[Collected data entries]
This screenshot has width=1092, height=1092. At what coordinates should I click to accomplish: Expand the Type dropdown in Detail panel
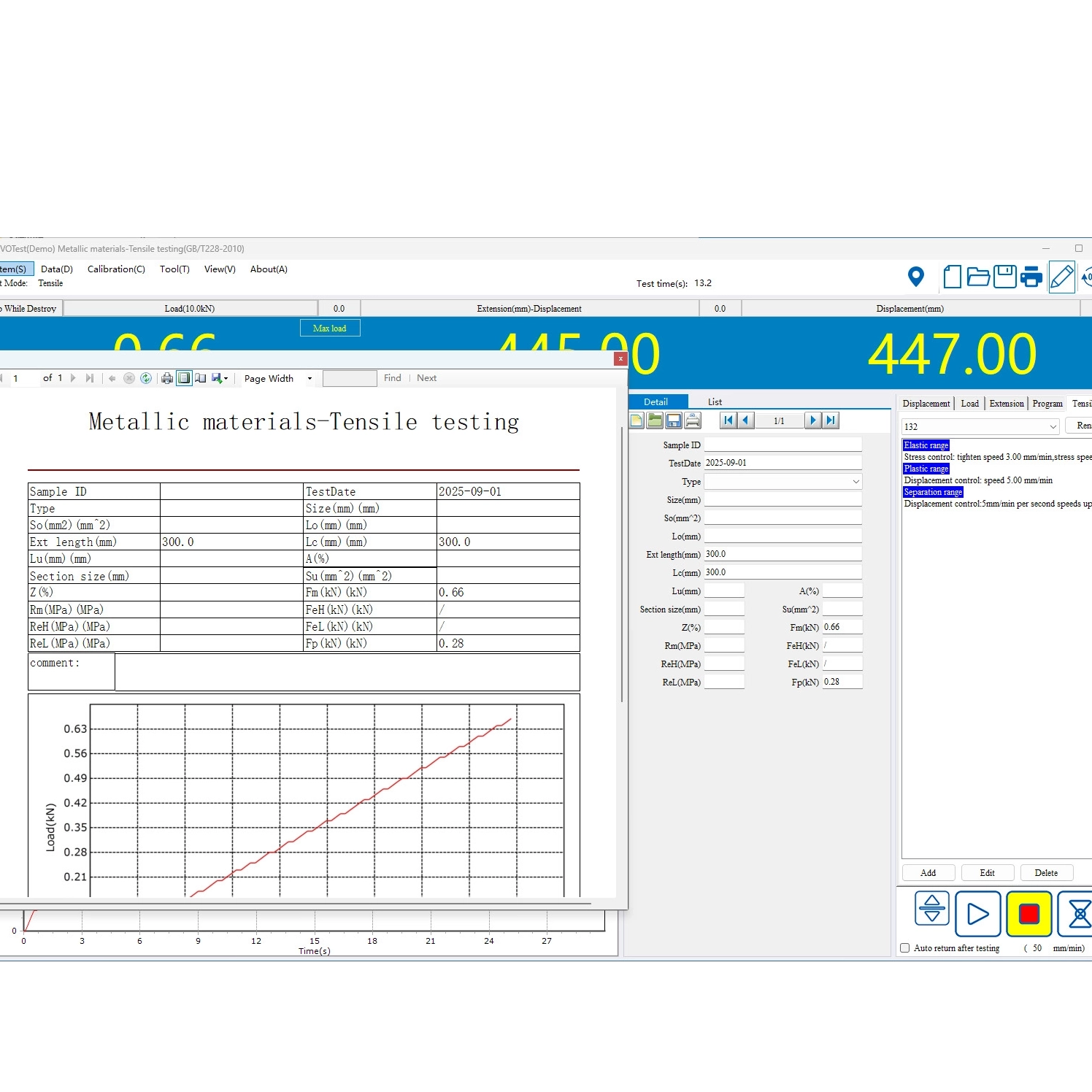pos(855,482)
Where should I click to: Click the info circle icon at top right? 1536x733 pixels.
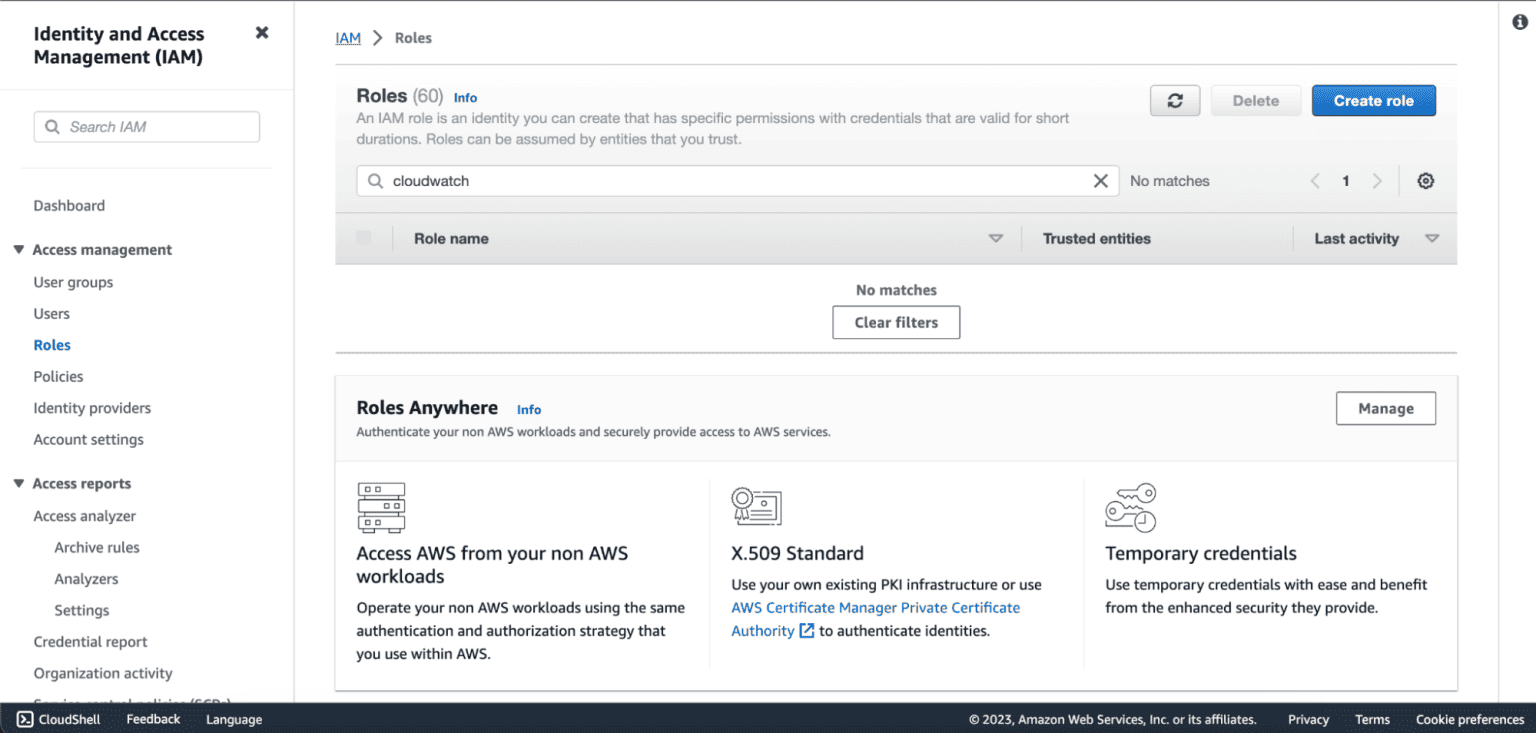(x=1519, y=22)

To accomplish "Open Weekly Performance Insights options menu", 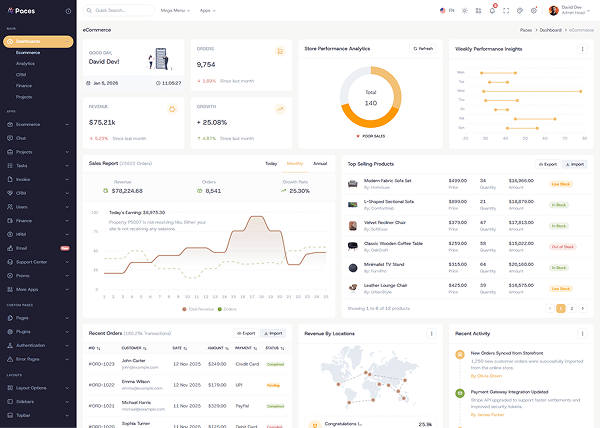I will pyautogui.click(x=585, y=48).
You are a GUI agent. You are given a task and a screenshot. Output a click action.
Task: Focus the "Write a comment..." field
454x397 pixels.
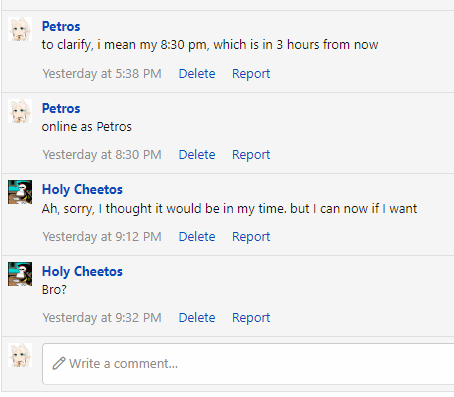click(x=248, y=364)
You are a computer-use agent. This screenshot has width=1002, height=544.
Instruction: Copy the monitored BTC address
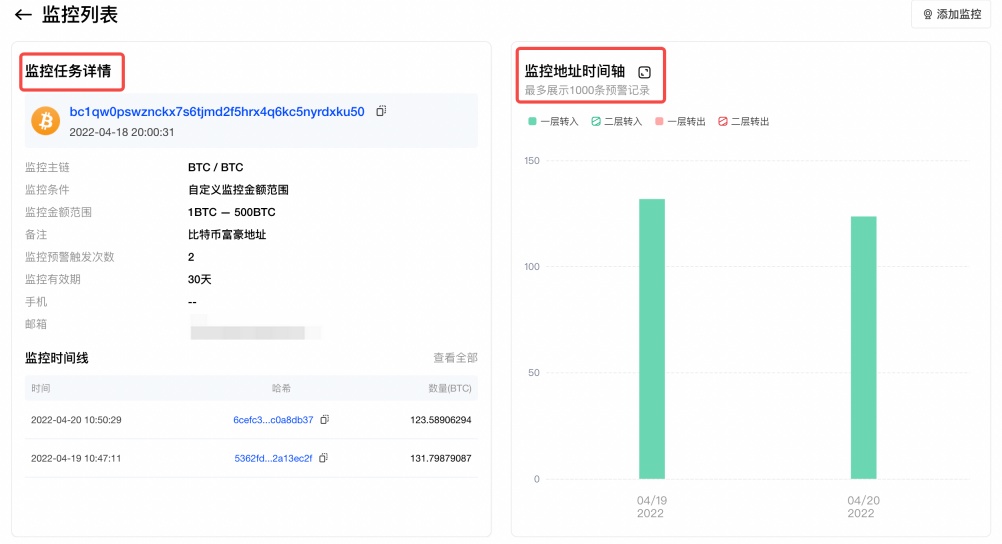pyautogui.click(x=381, y=111)
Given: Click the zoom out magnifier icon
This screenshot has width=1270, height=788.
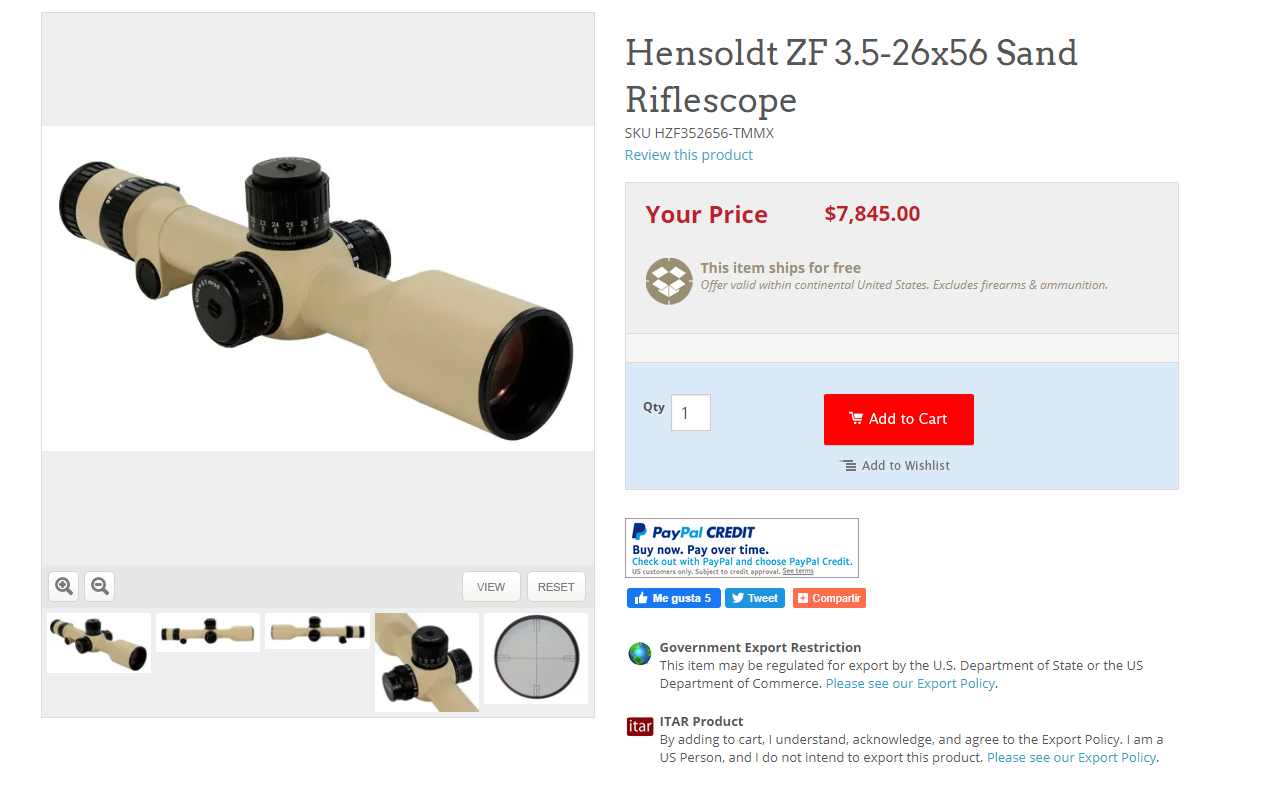Looking at the screenshot, I should point(99,586).
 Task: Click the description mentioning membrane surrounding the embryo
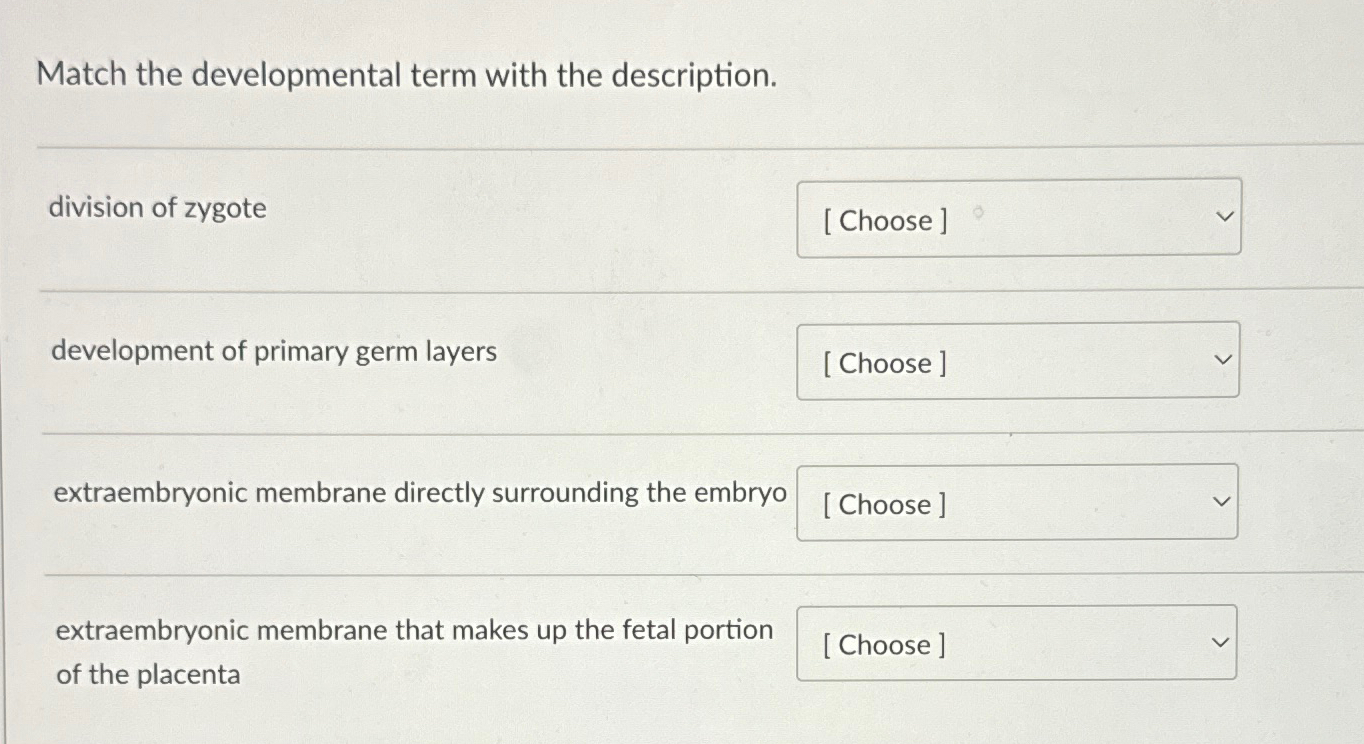419,492
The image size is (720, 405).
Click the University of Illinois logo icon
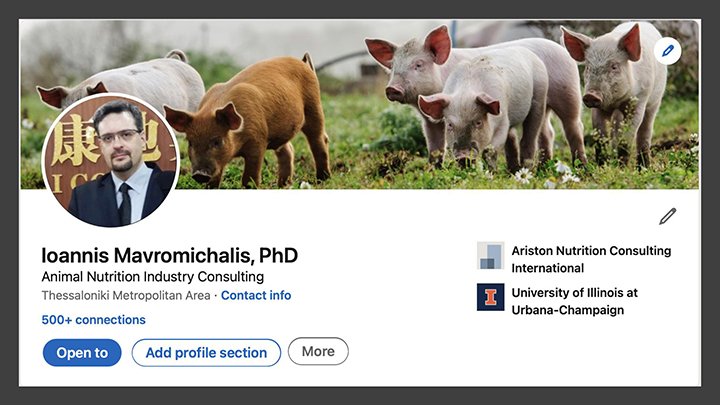click(x=490, y=298)
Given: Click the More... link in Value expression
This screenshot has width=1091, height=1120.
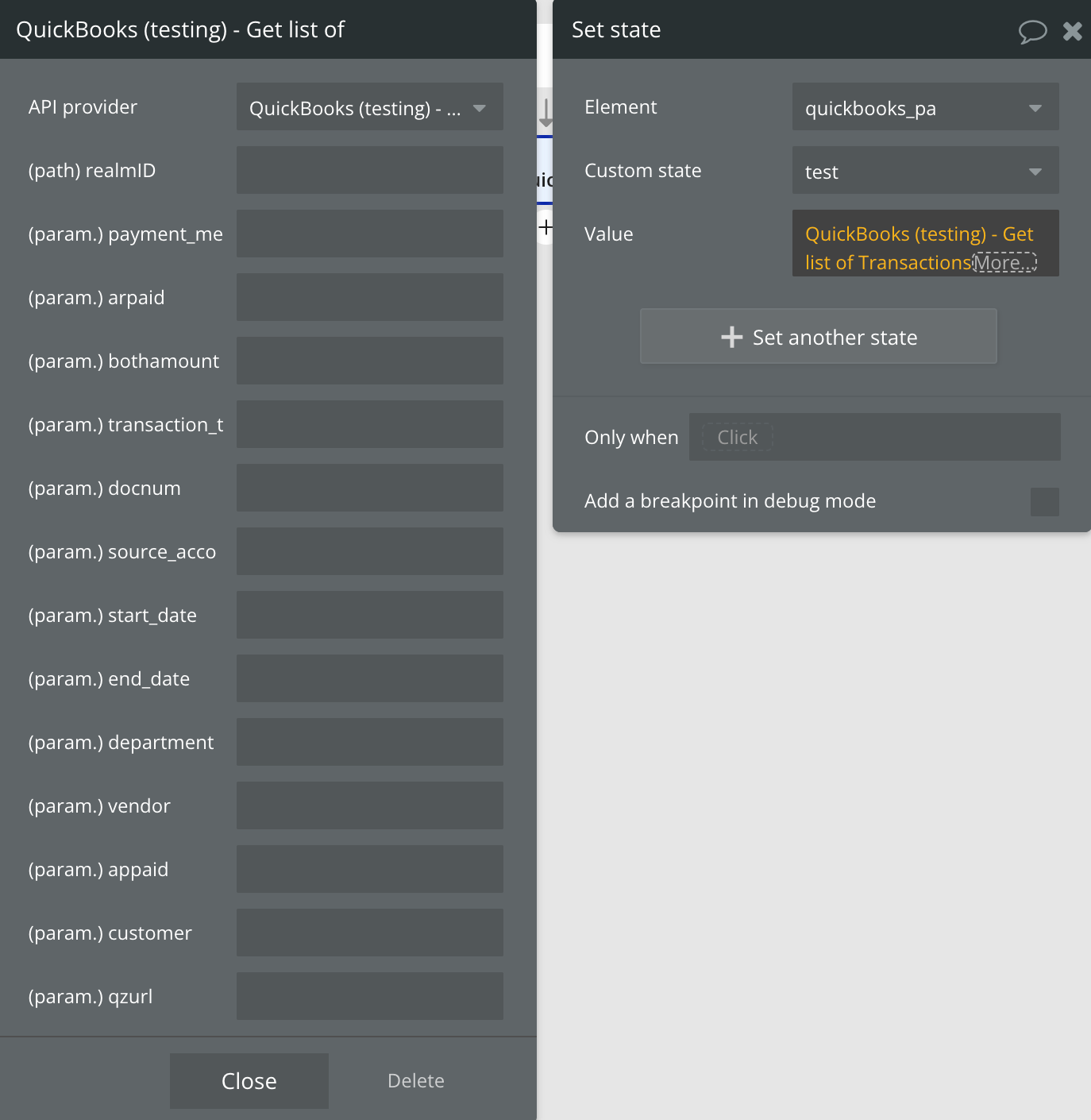Looking at the screenshot, I should [x=1005, y=262].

**WHAT THE TASK REQUIRES:** Beginning at the line that contains "Given: Click the More...", transcribe it and every later line through the last line of the data above, exactly, and drop the pictures.

**ANSWER TO THE PROBLEM:**
Given: Click the More... link in Value expression
This screenshot has width=1091, height=1120.
Looking at the screenshot, I should [x=1005, y=262].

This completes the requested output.